=== SET OF TASKS ===
1. Answer these about the project page:
(a) Which four people present on May 10?
(b) Which paper, and which sections of it, does the page give as the next step for the K-Nearest Neighbors project?
(c) What do proximity graphs describe?
2. Write the next part of the page on final presentations and suggested projects, picking up after its last sentence.

=== EXCERPT ===
Schedule of final presentations

May 3: Tim, Brendan, Nacha, and Chris
May 10: Philipp, Yelena, Connie, and Ido

Here are some instructions and suggestions for the final presentations.

Suggested Projects

• Efficient K-Nearest Neighbors

The K-Nearest Neighbor technique (K-NN) is a powerful tool in pattern analysis and non-parametric classification.

General Goal: This project will study the algorithms used in K-NN classification and focus on specific approaches to reduce the complexity of this technique without impacting on the quality of results.

Specific Goals:

1. Study and implement algorithms for efficient NN-classification.
2. Provide an analysis of the complexity and correctness of the selected implementation.
3. Conduct experiments to analyze the technique for complexity and correctness both for data sizes and for number of classes.
4. Can these ideas be extended to design an efficient K-means algorithm?

Next Step: Read the paper "Proximity Graphs for Nearest-Neighbor Decision Rules", by G. Toussaint, Section 1-3.

• Proximity Graphs

Proximity graphs describe neighborhood relationships between entities, for example, points on an Euclidean plane.

Collected data:
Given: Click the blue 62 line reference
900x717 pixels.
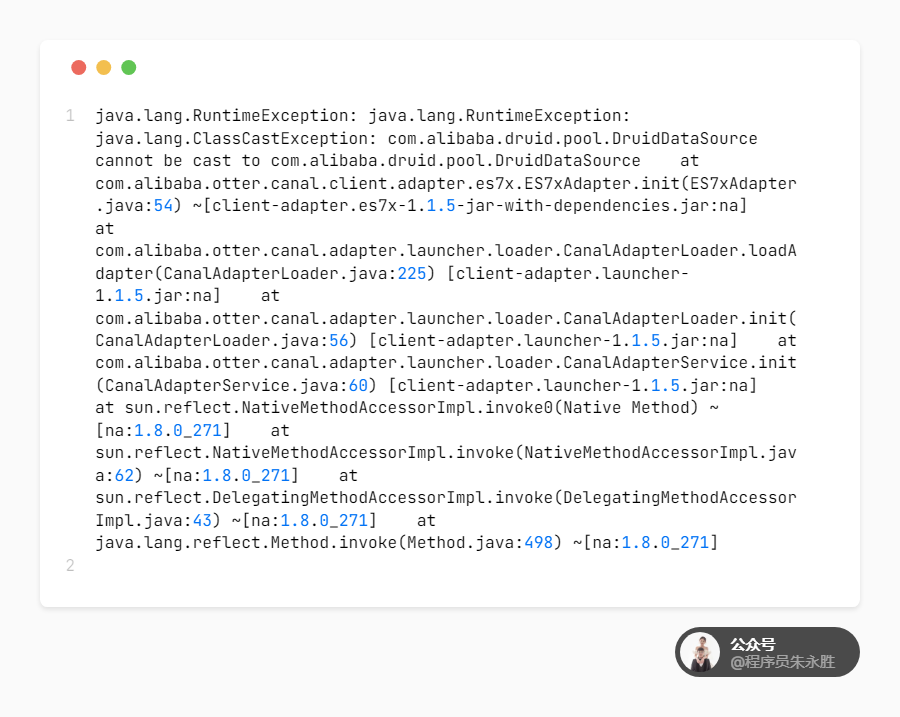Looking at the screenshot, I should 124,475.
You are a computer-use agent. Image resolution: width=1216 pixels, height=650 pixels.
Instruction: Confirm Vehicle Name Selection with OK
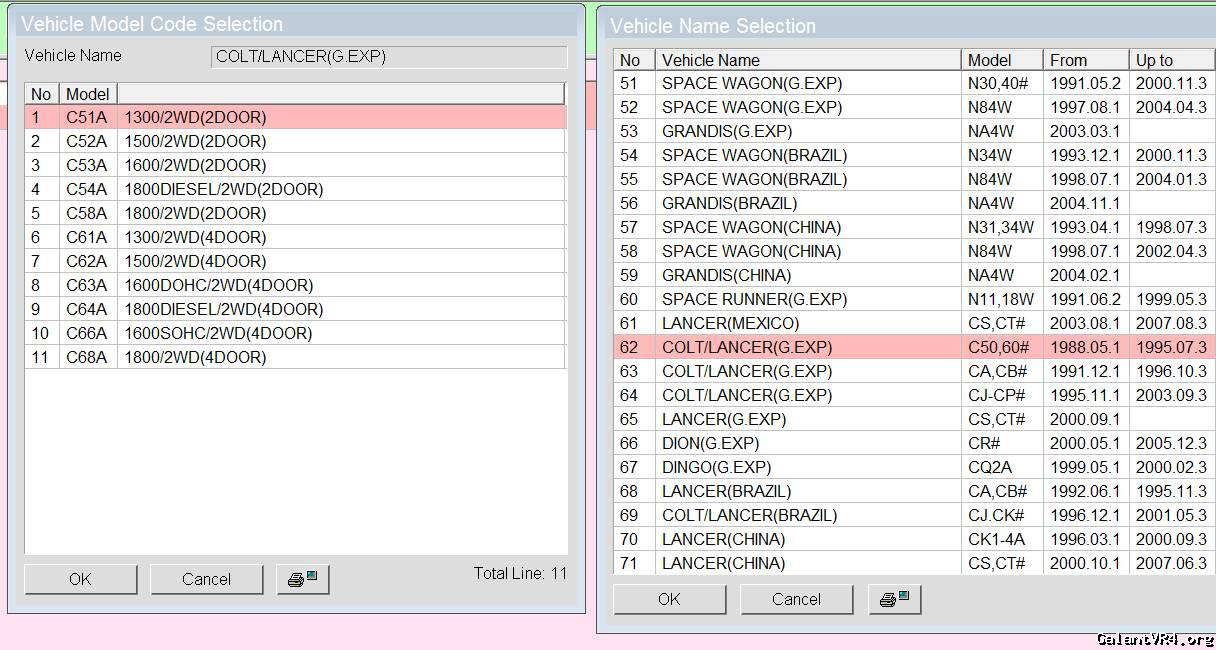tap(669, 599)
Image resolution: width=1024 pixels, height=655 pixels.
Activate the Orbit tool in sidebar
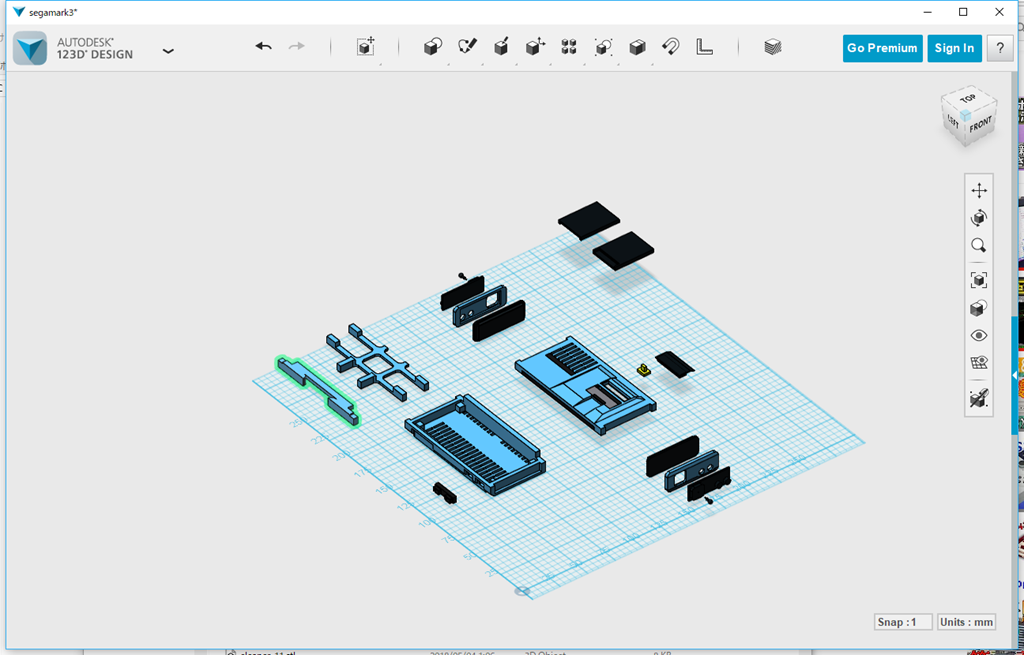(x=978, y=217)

==

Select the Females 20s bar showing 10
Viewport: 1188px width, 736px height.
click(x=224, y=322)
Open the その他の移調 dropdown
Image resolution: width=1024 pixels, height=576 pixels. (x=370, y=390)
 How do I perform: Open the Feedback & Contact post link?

=== WRITTEN ANSWERS ===
1.
(a) Philipp, Yelena, Connie, and Ido.
(b) "Proximity Graphs for Nearest-Neighbor Decision Rules" by G. Toussaint, Sections 1-3.
(c) Neighborhood relationships between entities, for example, points on a Euclidean plane.

2.
General goal: Study the following graphs: Nearest Neighbor Graph, Minimum Spanning Tree, Relative Neighborhood Graph, Gabriel Graph, and Delaunay Triangulation. Explore the relationship that exists between these graphs.

Specific goals:

1. Study and understand efficient algorithms for creating NNG, MST, RNG, GG, and DT. Code an efficient implementation of each of these algorithms.
2. Prove the relationship that exists between these graphs. For 10 examples of random point distributions in the plane, confirm the relationship.
3. For randomly generated graphs of increasing size (complexity), verify the performance of your implementation.
4. Design an interface (e.g. an applet) to specify arbitrary point distributions and output an appropriate proximity graph.
5. Implement the Principal curve algorithm. Investigate the proximity relationships induced by it and relate them to the NNG, MST, RNG, GG, DT, and shape skeletons.

Next steps:

1. An excellent project report is available here.
2. Refer to "Relative Neighborhood Graphs and their Relatives", J. Jaromczyk and G. Toussaint, Proc. of IEEE, 1992, and references therein.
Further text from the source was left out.